··· DATASET CONTENT ···

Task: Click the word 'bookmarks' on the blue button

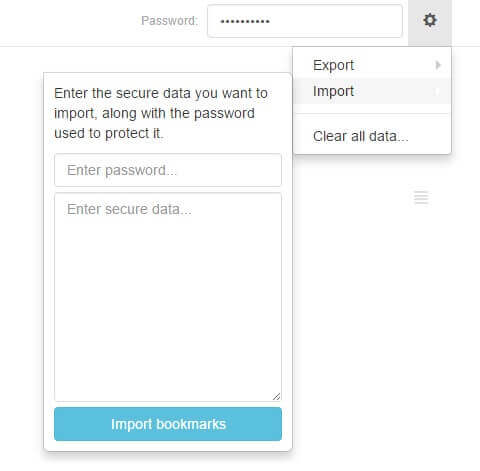Action: (191, 424)
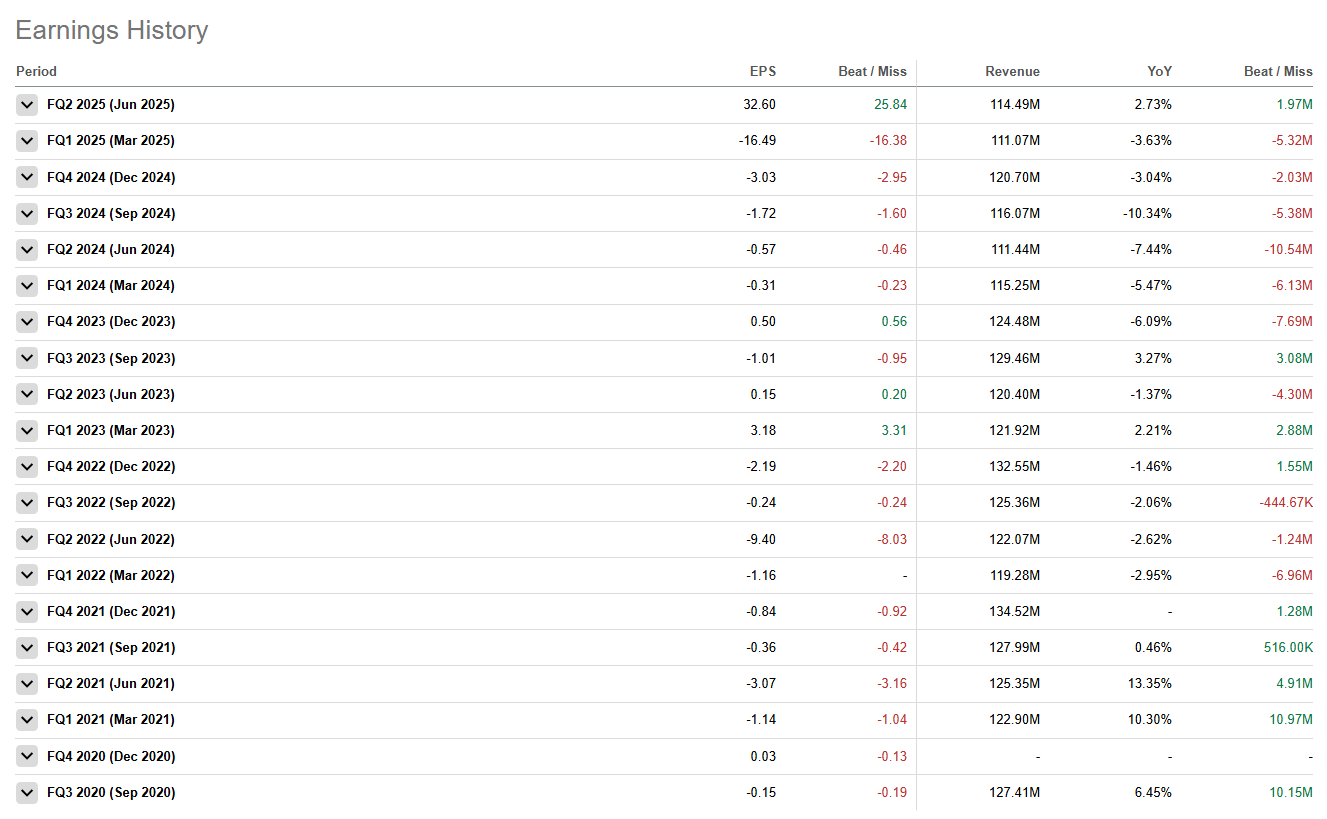This screenshot has width=1327, height=819.
Task: Expand the FQ4 2021 (Dec 2021) row
Action: tap(27, 612)
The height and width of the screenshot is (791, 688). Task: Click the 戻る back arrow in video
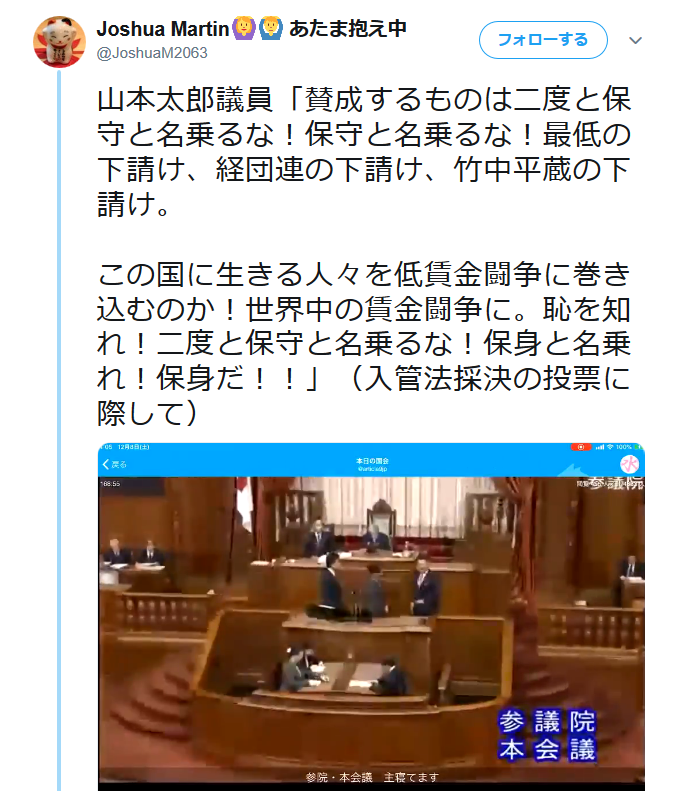pos(114,464)
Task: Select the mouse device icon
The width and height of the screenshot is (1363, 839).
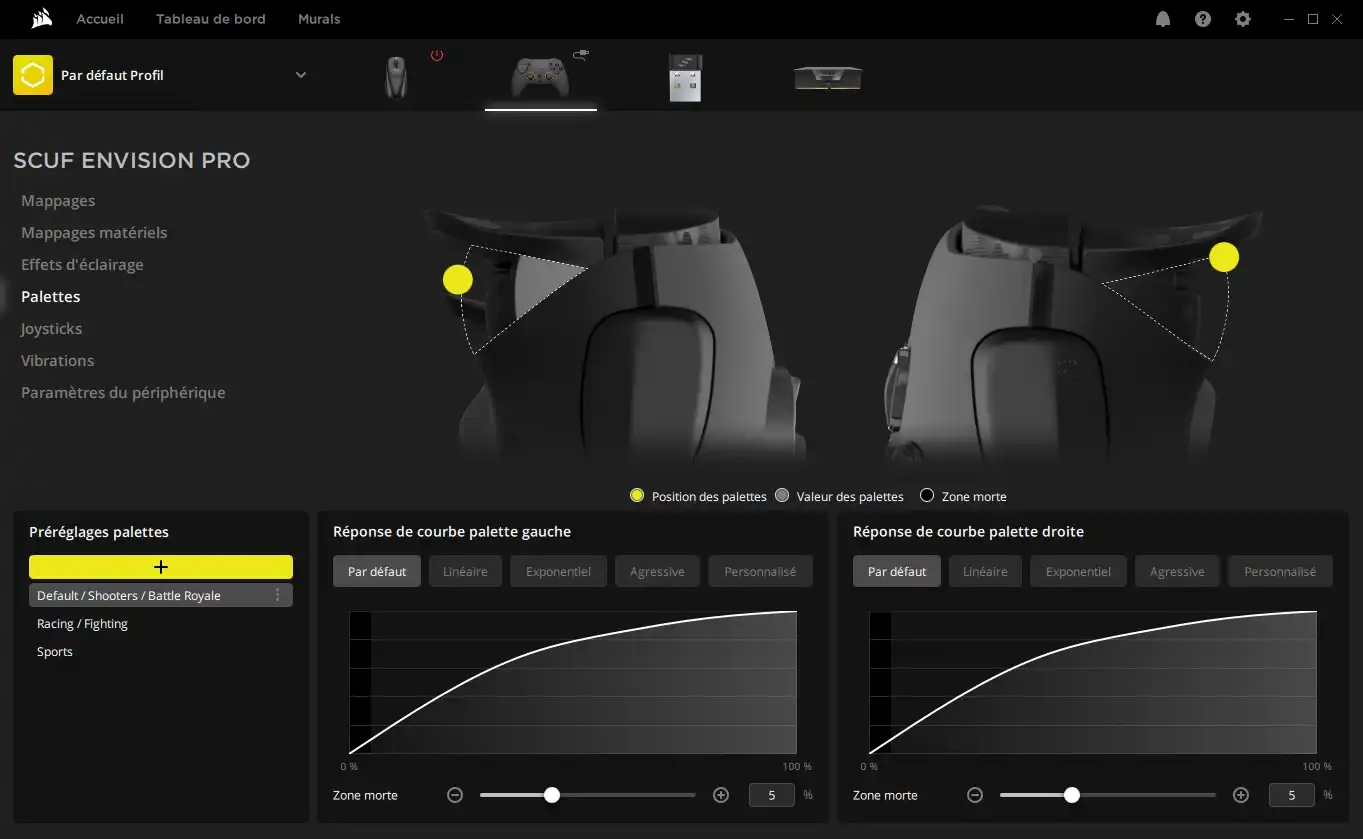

···

◆ **REQUIRED ACTION**: Any pictures above are to be left out. Retype the rest of the records exactly.

◆ **EXERCISE SOLUTION**:
Task: Click the word 'bookmarks' on the blue button

Action: (191, 424)
This screenshot has width=1327, height=819.
Task: Expand the FQ4 2021 (Dec 2021) row
Action: tap(27, 612)
The height and width of the screenshot is (791, 688). Task: Click the 戻る back arrow in video
pos(114,464)
Task: Select the mouse device icon
The width and height of the screenshot is (1363, 839).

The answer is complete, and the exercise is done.